One of the key industries to contribute to last week’s strong economic growth figures is holding its annual get-together in Canberra to find better ways of capturing even more opportunities in a fast-changing world.
The Australian Bureau of Agricultural and Resource Economics and Sciences’s two-day Outlook 2017 conference starts on Tuesday, bringing together experts from the agricultural, forestry and fisheries sectors, as well as economists and parliamentarians.
Its key emphasis this year is on innovation at a time of expanding global markets and diversifying consumer preferences.
It also comes at a time of great uncertainty in the global economy.
Rabobank financial markets research for the Asia Pacific head Michael Every will tell the conference of the volatility of global politics following the election of the United States’ President Donald Trump, although he says markets appear ‘‘strangely serene, for now’’.
‘‘Trump appears intent on rolling back much of the post-World War II global political and financial architecture,’’ Mr Every said.
‘‘At the very least he is strongly opposed to how free trade has been conducted over the past few decades, with China and Mexico in his crosshairs.’’
Deloitte Access Economics economist Chris Richardson will give a ‘‘big picture’’ view of the economy as one of the first speakers at the conference, after last week’s figures showed a 1.1 per cent rebound in economic growth in the final three months of 2016.

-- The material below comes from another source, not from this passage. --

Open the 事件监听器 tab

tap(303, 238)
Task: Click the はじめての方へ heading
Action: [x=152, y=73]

The national accounts show production in agriculture, forestry and fishing rose 8.3 per cent in the December quarter, the strongest among all industries and double that of mining in second place at 3.4 per cent.

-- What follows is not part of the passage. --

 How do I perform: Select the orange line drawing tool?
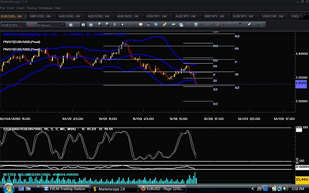[x=218, y=25]
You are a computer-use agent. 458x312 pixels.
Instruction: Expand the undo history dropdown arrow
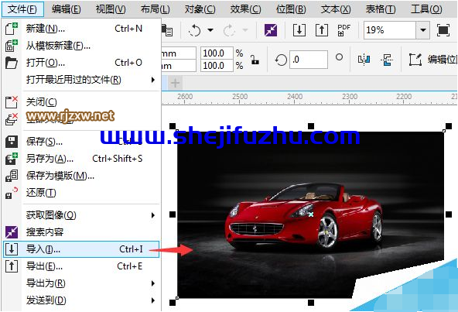210,30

ABARES will provide its latest commodities forecasts and its economic outlook.
Deputy Prime Minister and Agriculture Minister Barnaby Joyce, himself a farmer, will deliver a keynote speech to open proceedings.
Assistant Digital Transformation Minister Angus Taylor will look at how more data collection will help farmers and the supply chain more generally in things such as marketing, environmental sustainability and safety. Also how consumers want more information about where their food comes from.
Assistant Agriculture Minister Anne Ruston will open day two with a panel discussion including representatives from the US, India and the OECD looking at agriculture from a global perspective.
There will also be a session on emerging markets, such as export opportunities in goats’ cheese/milk and truffles.
Bureau of Meteorology climate expert Neil Plummer, senior CSIRO agronomist Zvi Hochman, and ABARES’ water and climate manager Neal Hughes will discuss the effect climate change is having on crop yield and production and what farmers can do to mitigate its impact.